Minister of Municipal of the Mandalay Region
- In office 5 April 2016 – 1 February 2021
- Preceded by: Aung Maung

Chairman of Mandalay City Development Committee
- In office 5 April 2016 – 5 February 2021
- Succeeded by: Kyaw San

Personal details
- Born: May 15, 1951 (age 74) Mandalay, Myanmar
- Spouse: Hla Myo Khin
- Alma mater: University of Medicine, Mandalay
- Occupation: physician, politician
- Known for: Eye Surgeon

= Ye Lwin =

Mayor of Mandalay

Ye Lwin (ရဲလွင်; born 15 May 1951) is a Burmese eye surgeon and politician who served as the mayor of Myanmar's second largest city, Mandalay. He was concurrently appointed as the minister of Mandalay Region Municipal and the chairman of the Mandalay City Development Committee on 5 April 2016. Ye Lwin was previously an honorary professor at University of Medicine, Mandalay.

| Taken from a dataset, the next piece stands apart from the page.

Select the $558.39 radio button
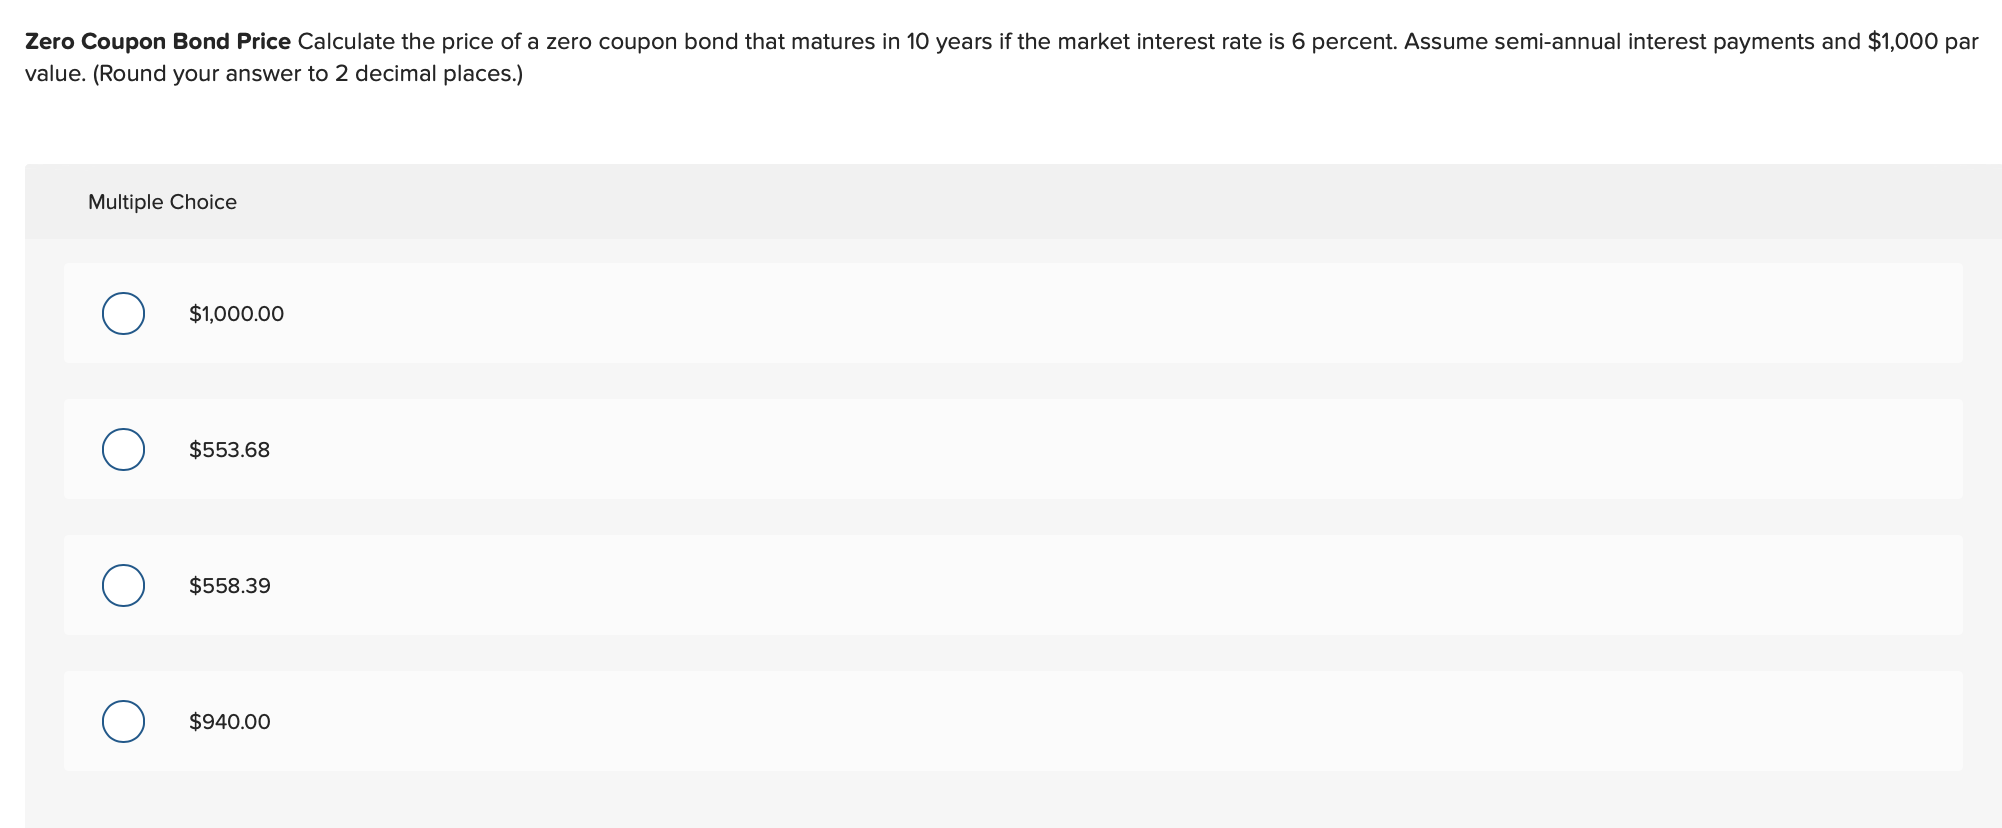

==Early life and education ==
Ye Lwin was born on September 2, 1953, in Mandalay, Myanmar. He graduated with flying colors from No. 9 Basic Education High School in Mandalay. He submitted an admission application to the University of Medicine, Mandalay, and successfully obtained his doctorate in 1979. Additionally, he completed a Master's degree in Ophthalmology at University of Medicine 1, Yangon from 1986 to 1989.

==Career==
He served as the Head of the Department of Ophthalmology at University of Medicine, Mandalay. Ye Lwin, along with his wife, established a private eye clinic on the western outskirts of Mandalay. Following the 2015 general election, Ye Lwin's friend, Dr. Zaw Myint Maung, assumed the role of chief minister of Mandalay and extended an offer for Ye Lwin to serve as the mayor. Despite declining three times initially, he eventually accepted the offer. On April 5, 2016, President Htin Kyaw appointed him as the minister of Mandalay Region Municipal Development, chairman of the Mandalay City Municipal Development Committee, and mayor of Mandalay. Initially facing opposition from the city's residents upon assuming the role of mayor, he later demonstrated his dedication through hard work.

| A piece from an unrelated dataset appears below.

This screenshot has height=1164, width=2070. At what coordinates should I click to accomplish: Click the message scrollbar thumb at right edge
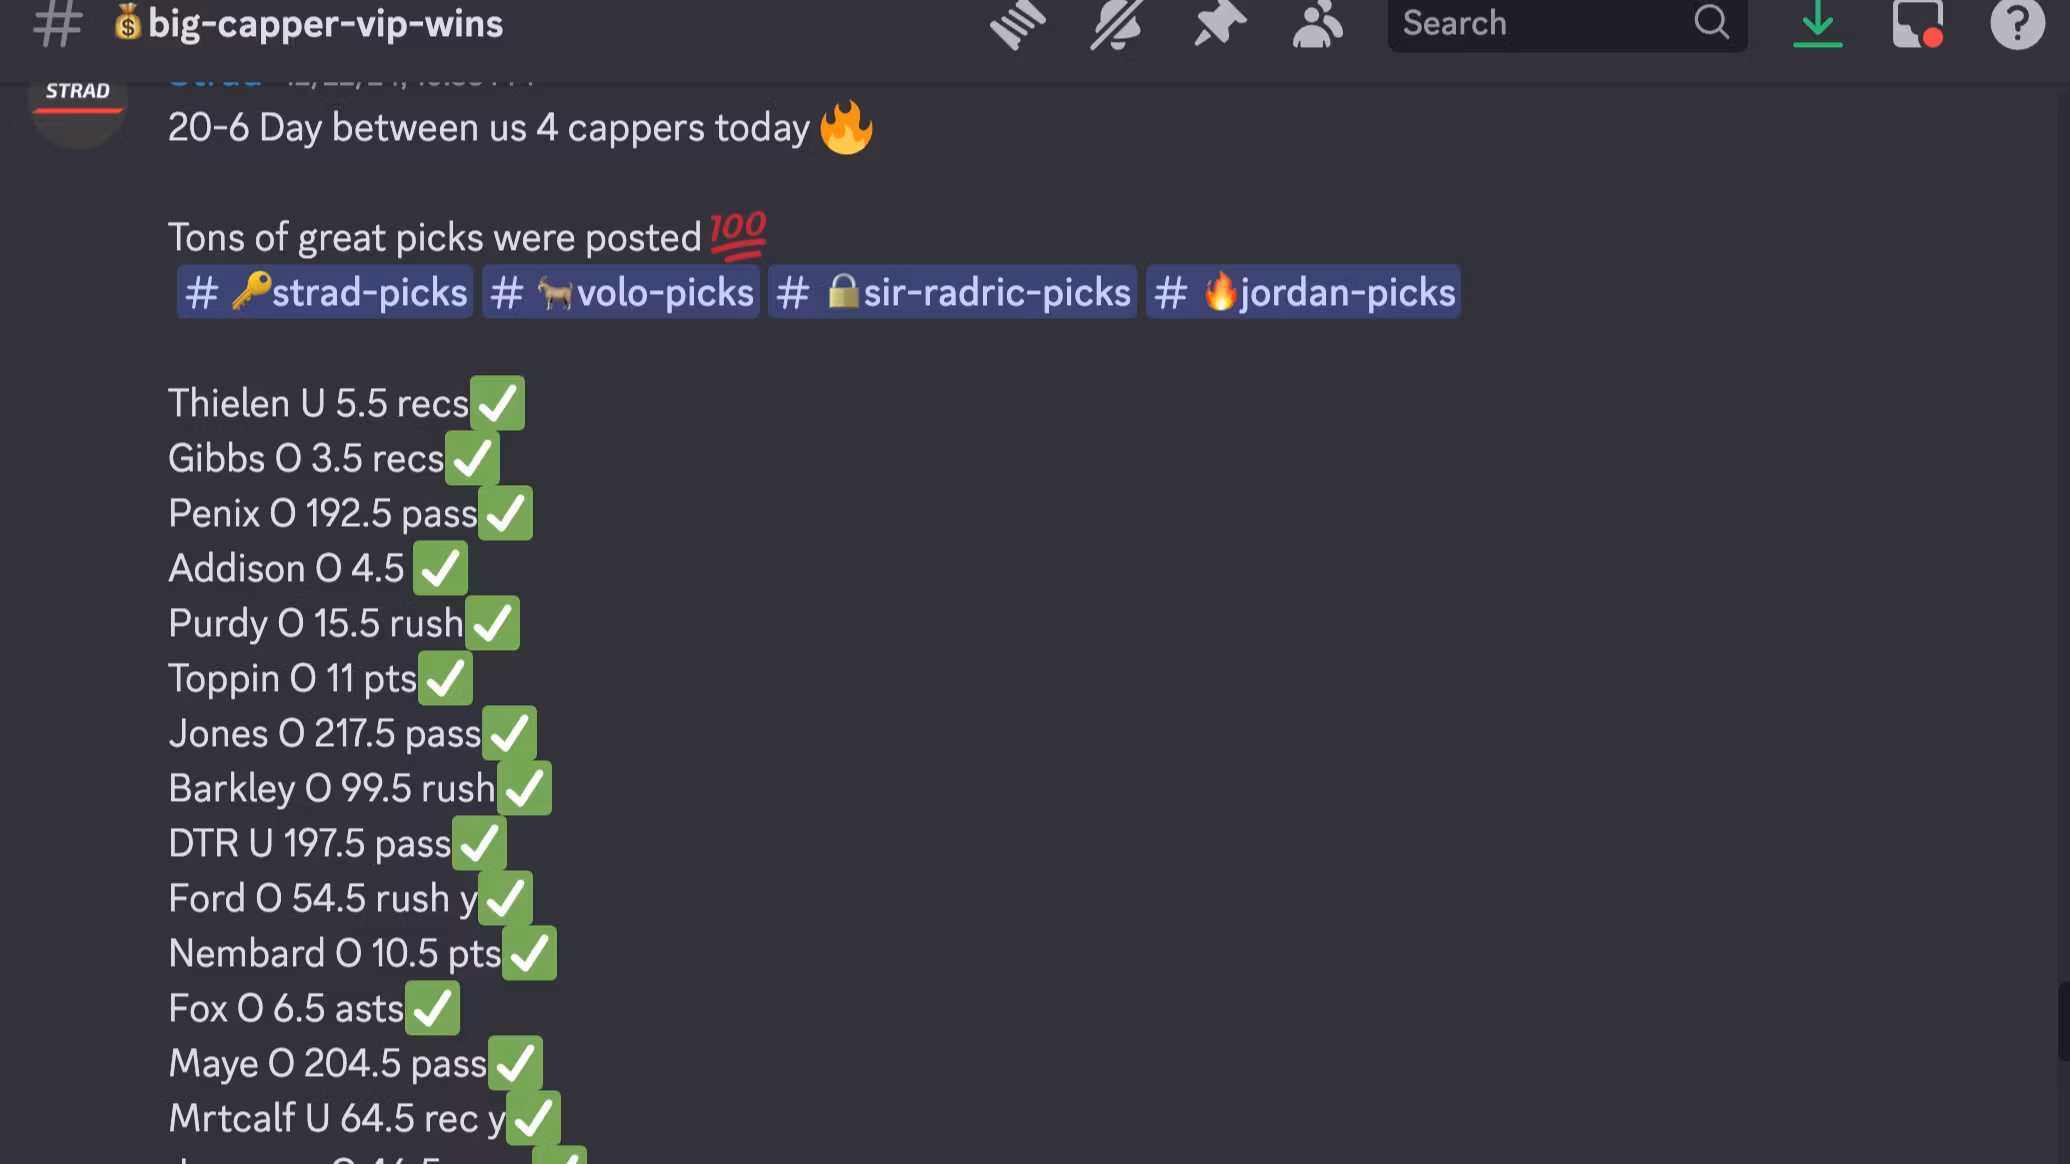[2064, 1021]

In May 2016, he courted public controversy surrounding the upgrade of a road in Mandalay where he has a private clinic.

During his tenure as mayor, he significantly improved the city of Mandalay, leading to its ranking as the 5th city among the top 10 likely to become smart cities in the ASEAN region.

In the aftermath of the 2021 Myanmar coup d'état, he was arrested along with state leaders and ministers and released on February 1. Subsequently, on February 5, he resigned as mayor. However, he was detained again on February 9, with authorities claiming that he had incited municipal employees to participate in civil disobedience movements through his social media. Charged under Section 505(b), Ye Lwin was sentenced to two years in prison on December 8, 2021. Despite his lawyers appealing the cases, the appeal was ultimately dismissed. Following that, on February 3, 2023, he received another two-year prison sentence on the charge of Section 409 for the misappropriation of state property.

On January 4, 2024, he was released from prison through a pardon to commemorate Independence Day.